The leader of the messenger of the white man orders the meeting to end. No sooner have the words left the messenger’s mouth, Okonkwo kills him with two strokes of his machete. A tumult rises in the crowd, but not the kind for which Okonkwo hopes: the villagers allow the messengers to escape and bring the meeting to a conclusion. Someone even asks why Okonkwo killed the messenger. Understanding that his clan will not go to war, Okonkwo wipes his machete free of blood and departs. At the end of the novel, the whole village has come under the subjugation of the white man and unable to live under the oppression, Okonkwo takes his own life.
“ The story of this man who had killed a messenger and hanged himself would make interesting read” (Achebe ;Chapter 25 pg 187)
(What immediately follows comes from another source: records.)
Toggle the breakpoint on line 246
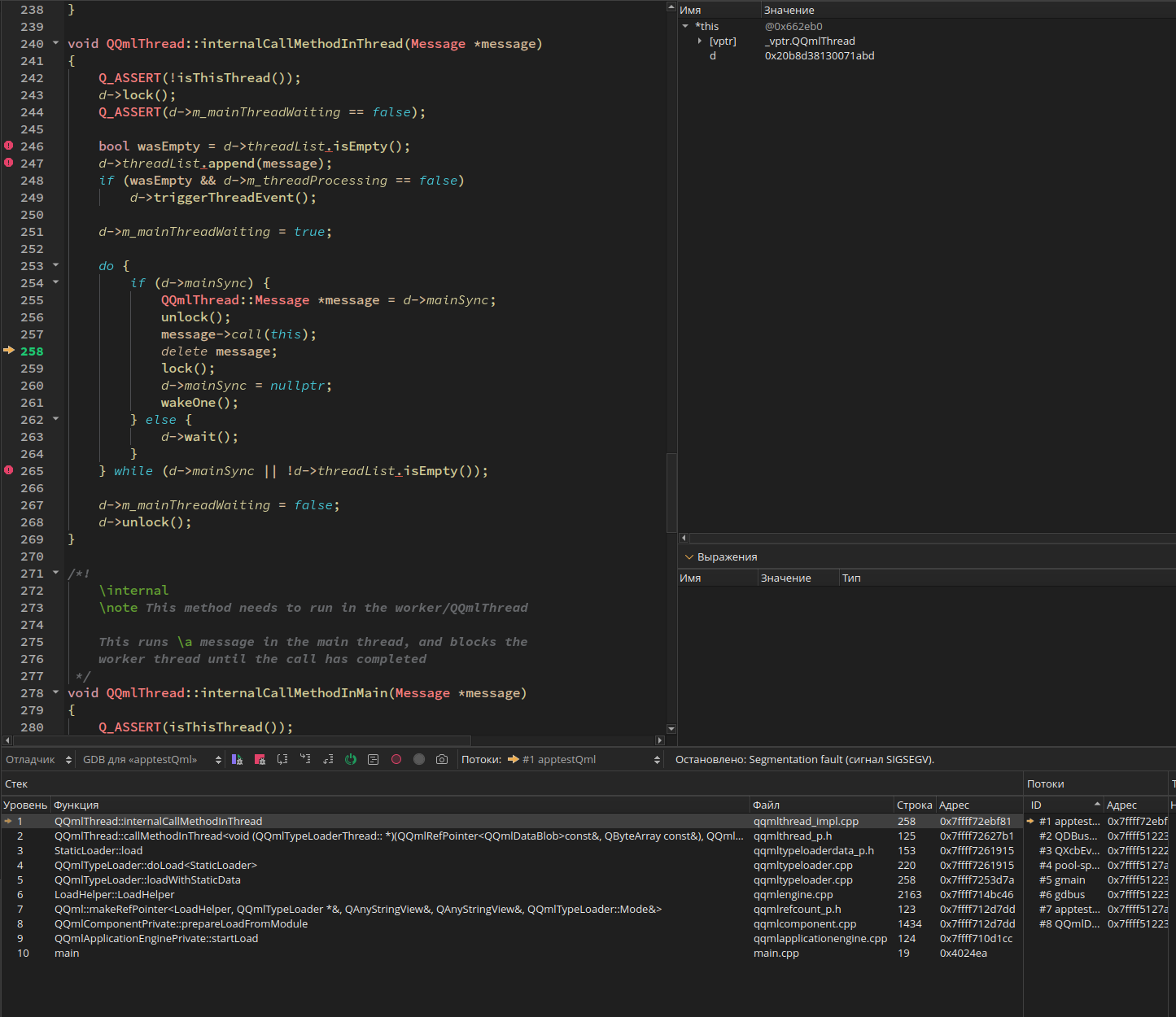Screen dimensions: 1176x1017 click(9, 146)
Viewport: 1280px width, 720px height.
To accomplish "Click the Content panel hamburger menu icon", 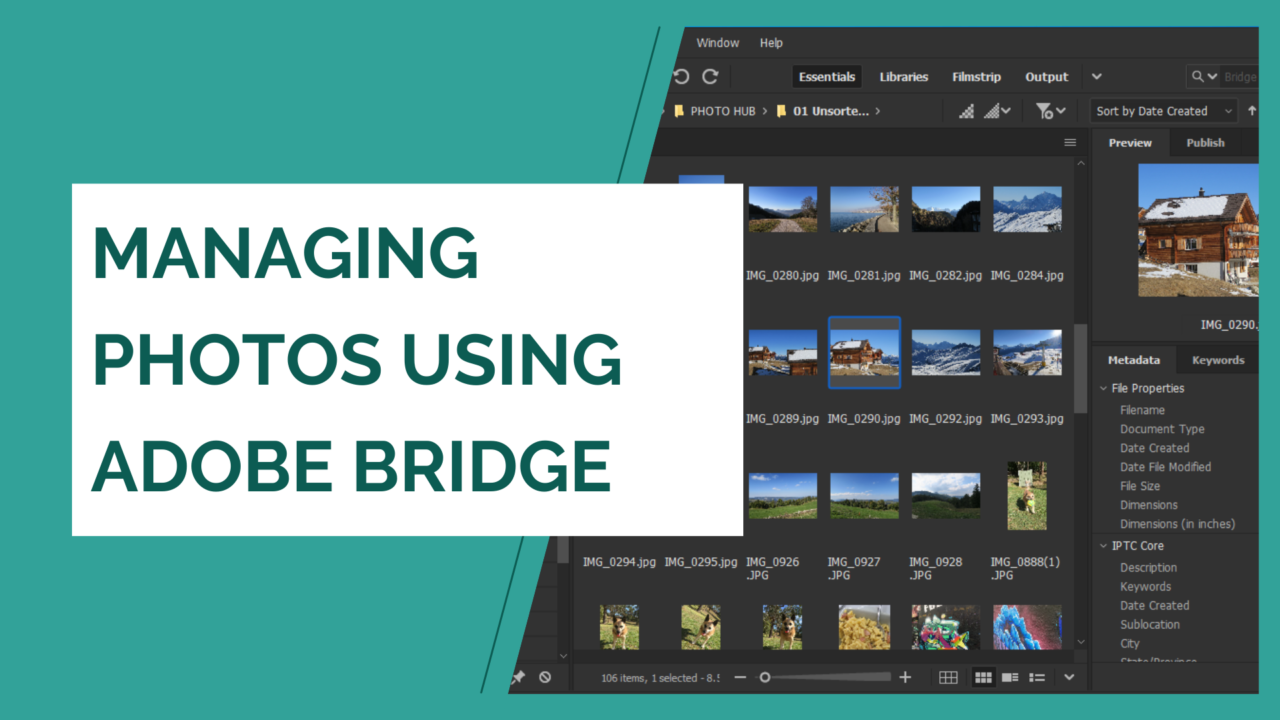I will point(1070,143).
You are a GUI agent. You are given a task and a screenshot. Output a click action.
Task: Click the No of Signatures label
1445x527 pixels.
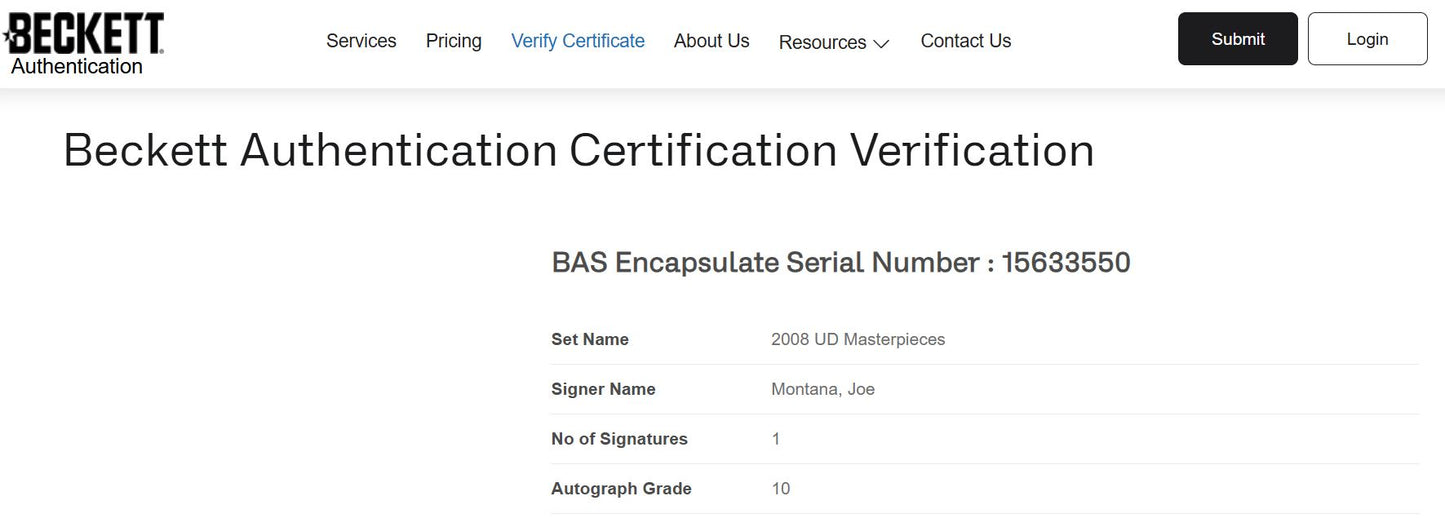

On the other hand, colonialism has also had its negative and appalling effects by how the missionaries and the European officers have completely stripped the identity of the tribe and more than forced them to accept the new teachings while eradicating the tribe's previous teachings with the argument that such things were not true. It is not a matter of whether such traditions are true or not—what matters is that a person practices ethical customs that does not strip away the basic human right of anybody. Ironically, while colonialism wanted to put forth new knowledge on “true” faith and eradicating unlawful customs, the nature of forcing the Christian faith towards people who are reluctant to accept them can also be judged as an unlawful act. Achebe’s novel seeks at least in part to provide an answer to such inaccurate stereotypes. Okonkwo is by no means perfect. One can argue that his tragedy is of his own making. One can also argue that his chi is to blame. But as a societal tragedy, Things Fall Apart obviously places no blame on the Ibo people for the colonialism to which they were subjected. At the same time, the traditional customs of the villagers are not glorified—they are often questioned or criticized. Achebe’s re-creation of the complexity of Okonkwo’s and Umuofia’s situations lends a fairness to his writing. At the same time, his critique of colonialism and of colonial literary representations comes across loud and clear. Without culture Igbo society is as good as dead, hence the significance of Okonkwo’s death in the end. Like Okonkwo the Igbo committed suicide by not being suspicious of the white missionary’s intentions in their land or questioning his presence. Works Cited : Primary Source :Achebe, Chinua. Things fall apart. Allied Publishers Pvt. Ltd. New Delhi, 2012. Print Secondary Source : 1. Ashcroft, Bill; Griffiths, Gareth, & Tiffin, Helen. The post-colonial studies reader. London: Taylor & Francis, 2003. Print.